QUEL CHE RESTA DELLA VUCCIRIA

Desolazione, silenzio. Pochi, sparuti banchi su cui giacciono accatastati merluzzi e sardine. Poco più in là, un piccolo negozio di spezie, una bottega e un vecchio artigiano intento ad affilare forbici e coltelli, ignaro delle voci dei rari passanti. Questo, ciò che rimane di uno fra i più antichi e conosciuti mercati palermitani, la Vuccirìa. Microcosmo dall’ indiscutibile fascino, ispiratore del celeberrimo dipinto di Renato Guttuso, oggi conservato a Palazzo Chiaramonte.

Il mercato, un tempo articolato da Via Roma a Piazza Marina, oggi conta solo pochi banconi, dai quali acquistare frutta, pesce e aromi. Saracinesche abbassate ormai da tempo, strade semideserte e un’insolita quiete conferiscono all’intera piazza un’aria malinconica, quasi irreale.

I pochi venditori rimasti, ben consapevoli dello stato di decadenza in cui versa quello che per secoli è stato il luogo più frequentato della città, si mostrano rassegnati ad un’inevitabile estinzione della realtà in cui sono nati e cresciuti, ricordando tuttavia con un nostalgico sorriso i giorni in cui il mercato era gremito di gente di ogni genere, in cui la folla era tale da non poter muovere un passo. È ciò che ci racconta Paolino, novantaquattrenne, una vita fra le botteghe ed i profumi della Vucciria. “Non c’è più nulla, è cambiato tutto – ci dice sconsolato – qui non si poteva camminare, c’erano oltre cinquanta negozi, adesso non viene più nessuno”.

Le ragioni di questo evidente declino sono in parte individuate dagli stessi commercianti, fra i quali Angelo, venditore di carta per alimenti. “La crisi – sostiene Angelo – spinge la gente a comprare dove i prezzi sono più convenienti, anche a scapito della qualità della merce. Inoltre il mercato è sempre più difficile da raggiungere: parcheggiare nei dintorni è impossibile ed i mezzi pubblici non sono abbastanza efficienti”.

Fra le cause della lenta ed inesorabile morte della Vucciria viene ancora annoverato l’insorgere di numerosi ipermercati, facilmente raggiungibili, in cui è possibile acquistare articoli di ogni genere, risparmiando tempo e denaro. La vasta gamma di scelta offerta dai supermarket, ormai dotati di reparti in cui trovare capi d’abbigliamento, prodotti per l’igiene domestica e personale e persino farmaci da automedicazione, consentono di reperire ogni cosa in breve tempo, senza un grande dispendio economico.
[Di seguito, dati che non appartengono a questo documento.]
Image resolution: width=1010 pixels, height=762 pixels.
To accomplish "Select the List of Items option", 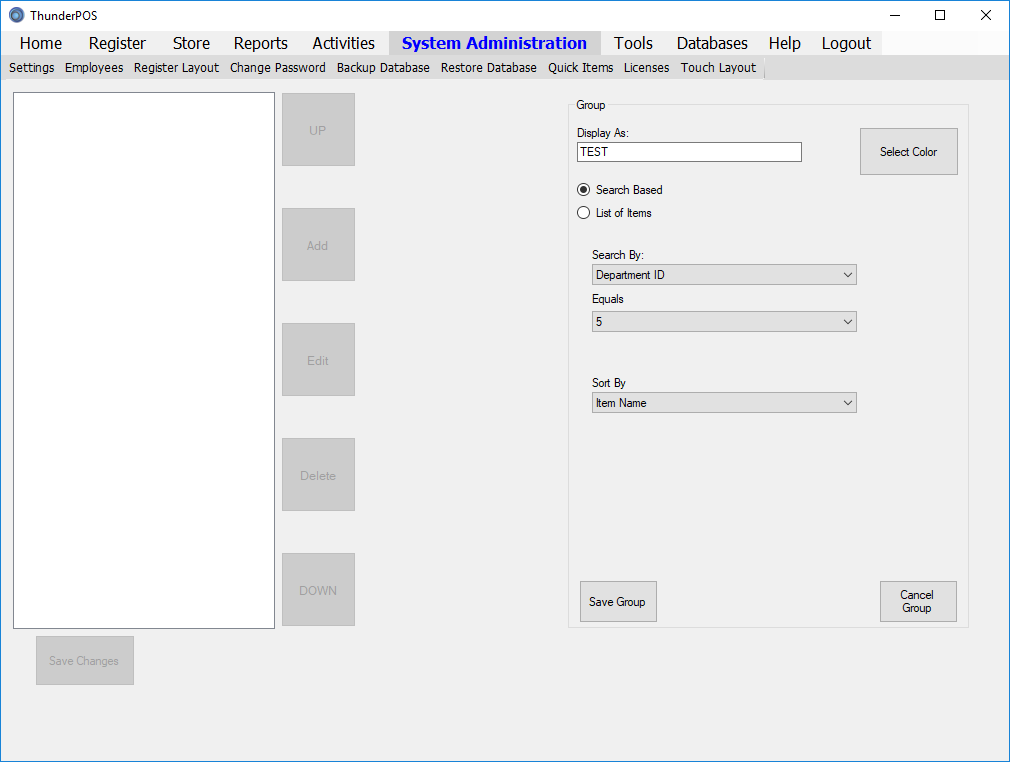I will [x=584, y=213].
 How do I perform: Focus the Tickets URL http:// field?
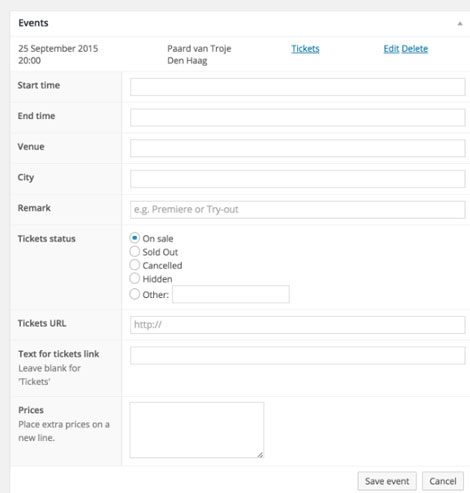(298, 325)
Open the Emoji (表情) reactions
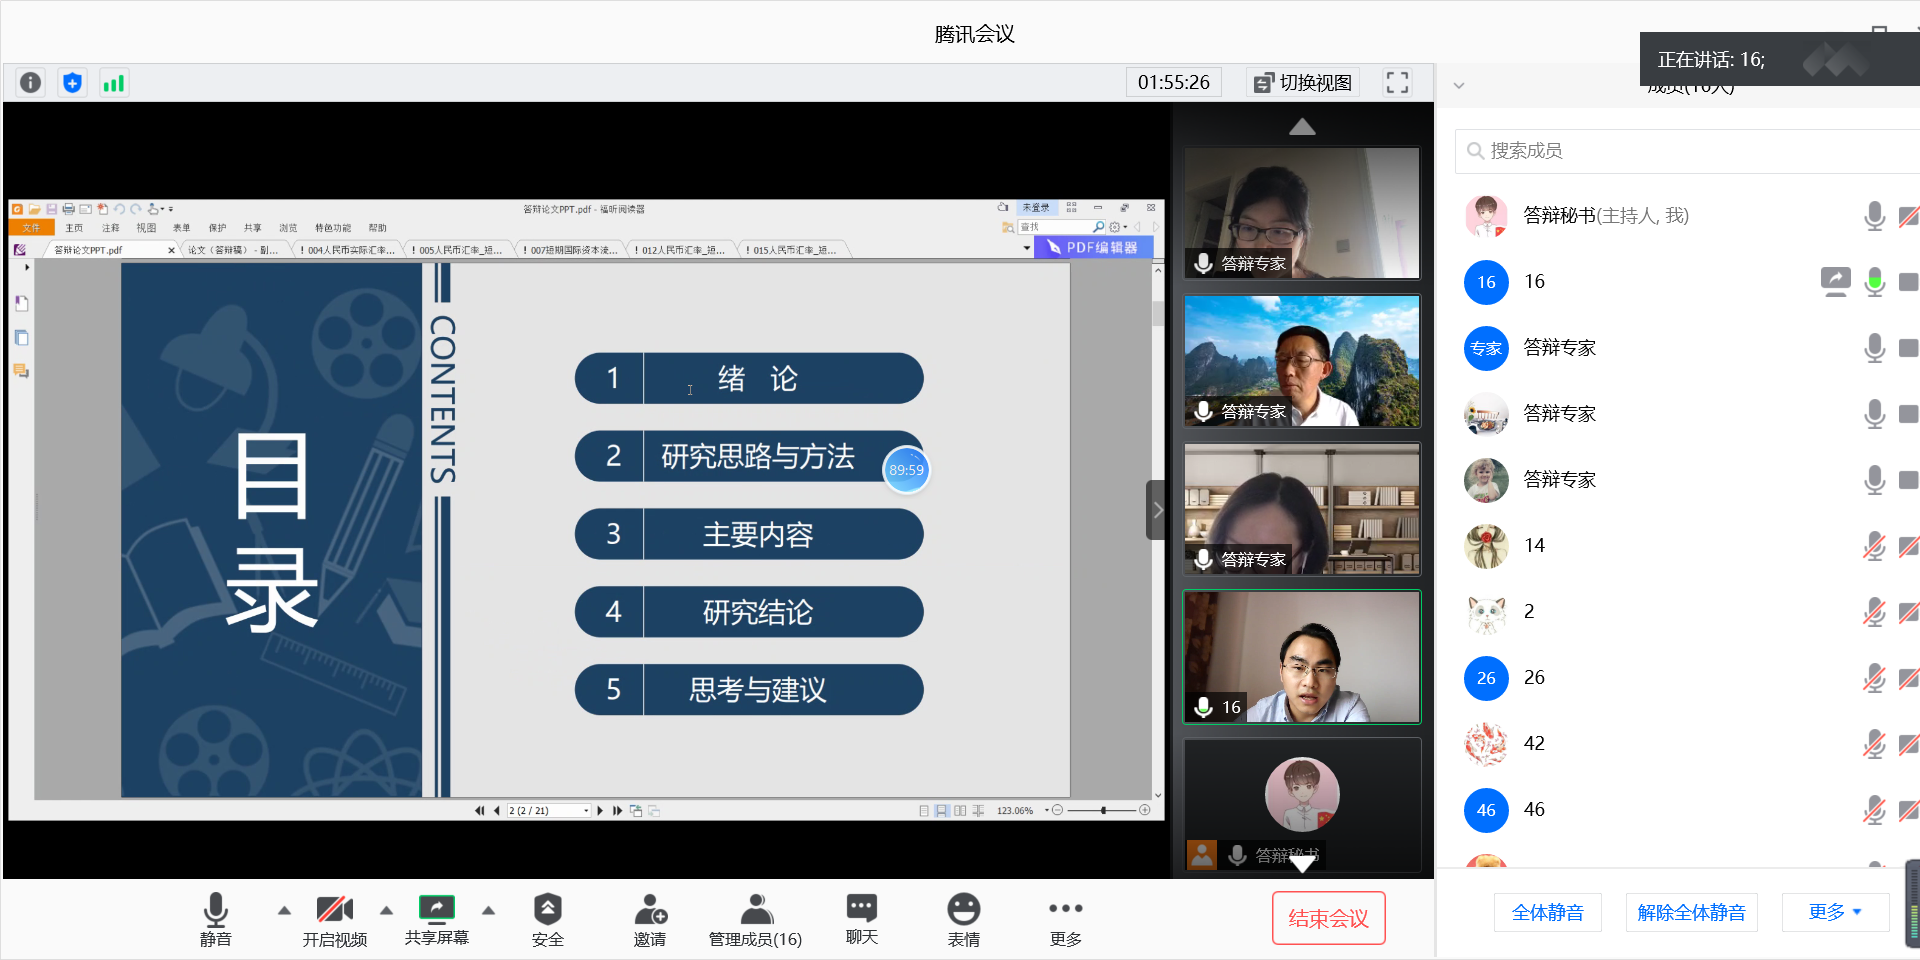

In un mondo in continua evoluzione, i cui ritmi frenetici non risparmiano che pochi fortunati, anche una passeggiata fra le pittoresche vie dei mercati meridionali rappresenta un lusso che non tutti possono concedersi. “Un tempo le cose erano diverse – ricorda Angelo con un sospiro – la gente aveva più tempo, si fermava per ore, incantata da profumi mai sentiti. Mio zio, emigrato a Torino, non ha mai dimenticato questo posto, non ha mai smesso di sentirne la mancanza”.

Un’ultima ragione del tramonto di realtà come la Vucciria, sorta in epoca angioina ma sviluppatasi nell’ultimo ventennio del Settecento per iniziativa del Viceré Domenico Caracciolo, è da ricercarsi nell’opera di riqualificazione urbana promossa dal Comune di Palermo. Nel corso degli ultimi anni, difatti, si sta tentando di trasformare il volto della città, partendo proprio dal centro storico, cuore pulsante del capoluogo, da troppo tempo in uno stato di incuria e trascuratezza. La ristrutturazione di palazzi d’epoca, la valorizzazione di opere architettoniche di indubbio valore e la promozione di attività volte ad incentivare il turismo portano inevitabilmente all’occultamento, più o meno volontario, di altre realtà, ambienti forse non elitari né prestigiosi, ma forse i più rappresentativi di una Palermo le cui radici arabe non possono e non devono essere celate.

Ci domandiamo dunque se sia giusto che gli odori, i colori del suggestivo mercato palermitano vengano sacrificati, se il viavai di turisti e compratori, intenti ad osservare le più disparate merci un tempo esposte nelle innumerevoli botteghe sia destinato ad estinguersi. Come rassegnarsi d’altronde alla decadenza di un luogo in passato considerato talmente affascinante da ispirare un’opera d’arte? Come accettare il tramonto di una fra le realtà più caratteristiche del capoluogo siciliano, sospeso tra progresso e tradizione, memoria e innovazione?

Le balate della Vucciria si sono ormai tristemente asciugate, come i suoi profumi. Non resta che sperare che non sia per sempre.